Without commenting on the halachic validity or otherwise of the
suggestions for 'non-kiddushin marriages', I think that one or two
contributors are missing the wood for the trees. There is only one real
reason why this topic has arisen, and it has nothing to do with straying
Orthodox husbands; it is the unsolved get / agunah situation, which it
seems to me is likely to threaten the entire fabric of Orthodox life.  A
contributor recently wrote: "So long as women have the *option* of full
marriage with a ketubah (and there are no market or other forces
restricting that option), Judaism has done its part to ensure that
women's rights are protected."

Unfortunately, in contemporary society, that is simply not true. A woman 
entering into Orthodox marriage is putting herself in the most 
appalling vulnerable position. There are many circles where it is now 
considered the norm for a woman (or her family) to pay heavily for a 
get. (A few months ago, one of N America's most prominent rabbonim, 
lecturing on the get/agunah problem, opened his analysis by saying that 
there really wasn't such a problem "because most women or their families 
can find the money".)

It is impossible not to agree with those who say that if the situation 
was reversed (ie that the male partner would be at the mercy of the 
female in the granting of a get) then a halachic device would have been 
promulgated a long time ago to deal with this monstrously unjust 
situation, which is, incidentally, a function of changing historical 
circumstance.  Halakha has not caught up with it. Were it not for love, 
normally present at the time of marriage, what young girl would enter 
Orthodox marriage today? And what responsible parent should let her?

Paul Shaviv, Toronto


From: <CHIHAL@...>
Date: Thu, 16 Sep 1999 10:05:18 EDT
Subject: Re: Pilagshot in Torah

Shana Tova, All:
         With all the mail-jewish debate over whether a pilegesh
(concubine) needs a Get or not, let us turn to the most famous Torah
example of a pilegesh being dismissed from the household, without any
mention of a Get or K'tuba.  I refer, of course, to Avraham and Hagar.
At Sara's urging he "ran her off the property," and no mention is made
of a divorce, dowry etc.
          While it is true this took place before the giving of the
Torah, we are also told that our forefathers observed the precepts of
the Torah via knowledge gained by Ru'akh HaKodesh ("Holy Spirit").
Hence, the absence of any mention in the Torah of Hagar getting a Get or
cash settlement -- just bread and a bottle of water -- could indicate
that a concubine did not need a Get.
         "But wait," you say, "although Hagar certainly had the 'job
description' of a pilegesh, in the Torah she is referred to as 'Sara's
servant'."  Nonetheless, she was a de facto concubine.  And when we come
to the episode of Reuven taking Bilha, his father's concubine, she was
first referred to as Rakhel's servant when Rakhel gave her to Ya'akov,
but when Reuven took her years later she is referred to as Ya'akov's
     Yeshaya Halevi (<Chihal@...>)

[Actually, what I would say is that while it may be interesting to see
what the text of chumash my say about Hagar, it would have no
significant contribution to the topic under discussion, which is focused
on the Halachic catagory of Pilegesh, and is determined by the talmudic
and post-talmudic decisors writings on the topic. Mod]
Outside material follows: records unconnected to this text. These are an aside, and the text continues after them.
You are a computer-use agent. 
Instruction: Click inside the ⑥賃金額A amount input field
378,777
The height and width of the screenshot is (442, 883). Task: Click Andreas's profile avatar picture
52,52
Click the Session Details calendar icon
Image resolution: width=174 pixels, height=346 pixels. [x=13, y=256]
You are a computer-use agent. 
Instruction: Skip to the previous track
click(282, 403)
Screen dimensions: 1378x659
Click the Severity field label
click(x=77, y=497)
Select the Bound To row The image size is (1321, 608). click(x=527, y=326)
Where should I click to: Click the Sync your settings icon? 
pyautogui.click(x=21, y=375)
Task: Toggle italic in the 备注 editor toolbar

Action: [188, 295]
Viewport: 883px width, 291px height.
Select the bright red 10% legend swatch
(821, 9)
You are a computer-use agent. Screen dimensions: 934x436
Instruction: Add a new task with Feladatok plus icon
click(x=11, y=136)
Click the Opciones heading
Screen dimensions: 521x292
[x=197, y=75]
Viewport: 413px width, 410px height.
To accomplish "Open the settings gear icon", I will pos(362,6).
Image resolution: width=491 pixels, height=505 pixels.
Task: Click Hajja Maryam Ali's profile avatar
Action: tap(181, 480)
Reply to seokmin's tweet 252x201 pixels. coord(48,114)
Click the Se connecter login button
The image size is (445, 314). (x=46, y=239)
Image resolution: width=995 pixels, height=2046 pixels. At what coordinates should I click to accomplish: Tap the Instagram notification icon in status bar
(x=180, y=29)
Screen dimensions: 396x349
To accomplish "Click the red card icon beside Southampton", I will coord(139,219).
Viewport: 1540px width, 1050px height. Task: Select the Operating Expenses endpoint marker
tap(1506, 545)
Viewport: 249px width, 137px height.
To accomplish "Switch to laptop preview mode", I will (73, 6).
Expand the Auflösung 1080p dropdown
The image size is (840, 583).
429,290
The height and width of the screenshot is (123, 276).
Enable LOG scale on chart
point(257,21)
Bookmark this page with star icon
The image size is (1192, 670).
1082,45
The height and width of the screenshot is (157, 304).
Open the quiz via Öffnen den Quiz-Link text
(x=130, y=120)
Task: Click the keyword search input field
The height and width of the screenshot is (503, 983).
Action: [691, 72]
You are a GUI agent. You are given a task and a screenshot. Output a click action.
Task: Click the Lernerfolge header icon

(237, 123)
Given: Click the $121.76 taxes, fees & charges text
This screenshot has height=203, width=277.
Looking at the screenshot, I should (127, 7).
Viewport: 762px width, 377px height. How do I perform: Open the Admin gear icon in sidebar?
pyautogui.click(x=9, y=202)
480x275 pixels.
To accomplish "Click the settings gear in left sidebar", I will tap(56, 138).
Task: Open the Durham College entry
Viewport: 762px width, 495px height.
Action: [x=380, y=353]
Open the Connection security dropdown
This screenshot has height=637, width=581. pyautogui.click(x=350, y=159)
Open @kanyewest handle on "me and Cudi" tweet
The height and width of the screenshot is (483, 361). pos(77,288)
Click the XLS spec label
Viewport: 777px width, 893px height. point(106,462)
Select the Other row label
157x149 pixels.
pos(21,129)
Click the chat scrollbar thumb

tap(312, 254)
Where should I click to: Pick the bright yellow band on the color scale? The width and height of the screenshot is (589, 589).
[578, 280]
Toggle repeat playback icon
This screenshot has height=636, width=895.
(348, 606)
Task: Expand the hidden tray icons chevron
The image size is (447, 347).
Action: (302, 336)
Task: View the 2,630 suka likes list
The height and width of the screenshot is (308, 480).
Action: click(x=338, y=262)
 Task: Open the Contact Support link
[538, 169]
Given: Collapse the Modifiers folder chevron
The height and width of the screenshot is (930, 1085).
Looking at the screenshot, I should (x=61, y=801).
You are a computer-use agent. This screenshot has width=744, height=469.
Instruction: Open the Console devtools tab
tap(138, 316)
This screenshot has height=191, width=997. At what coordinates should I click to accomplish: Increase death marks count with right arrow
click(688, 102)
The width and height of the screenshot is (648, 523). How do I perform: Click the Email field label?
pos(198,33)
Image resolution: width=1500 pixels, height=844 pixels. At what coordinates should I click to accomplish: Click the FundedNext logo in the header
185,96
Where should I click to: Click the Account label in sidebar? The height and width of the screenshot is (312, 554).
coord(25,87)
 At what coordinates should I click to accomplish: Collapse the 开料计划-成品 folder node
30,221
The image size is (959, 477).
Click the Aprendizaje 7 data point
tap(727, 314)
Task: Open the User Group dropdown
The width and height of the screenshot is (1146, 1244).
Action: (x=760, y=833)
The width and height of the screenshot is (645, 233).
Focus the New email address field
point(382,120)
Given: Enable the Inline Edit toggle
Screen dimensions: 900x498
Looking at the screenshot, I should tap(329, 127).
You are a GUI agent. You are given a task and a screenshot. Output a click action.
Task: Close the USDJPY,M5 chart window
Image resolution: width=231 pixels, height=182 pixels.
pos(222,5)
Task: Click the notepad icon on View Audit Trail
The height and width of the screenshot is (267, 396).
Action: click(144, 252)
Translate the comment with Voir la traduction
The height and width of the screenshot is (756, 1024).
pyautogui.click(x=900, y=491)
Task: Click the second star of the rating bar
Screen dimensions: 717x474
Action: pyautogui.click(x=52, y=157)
From: Gitelle Rapoport <giteller@...>
Date: Fri, 17 Sep 1999 13:00:55 -0700 (PDT)
Subject: Pilegesh as alternative to Kiddushin

Regarding the requirement of a get for a pilegesh, this may have been
mentioned before, but according to R. J. David Bleich's article in the
current issue of Tradition (Winter 1999, "Can There Be Marriage Without
Marriage?), there are different opinions on that. In  his words, "Some
decisors have asserted that a concubine requires a get in order to
establish a new relationship." His conclusion, however, is that
"concubinage has been dismissed as a viable option" by poskim, both
because some do require a get and because some consider the concubine
relationship halachically unacceptable to begin with. In his last
paragraph, the position is even stronger: "...concubinage is
prohibited." How similar the relationship previous generations of
poskim had in mind would be to what the current generation is
discussing is an interesting question.

Kol tuv,
Gitelle Rapoport


From: Warren Burstein <warren@...>
Date: Thu, 16 Sep 1999 13:02:37
Subject: Re: Pilegesh as an alternative to marriage?!!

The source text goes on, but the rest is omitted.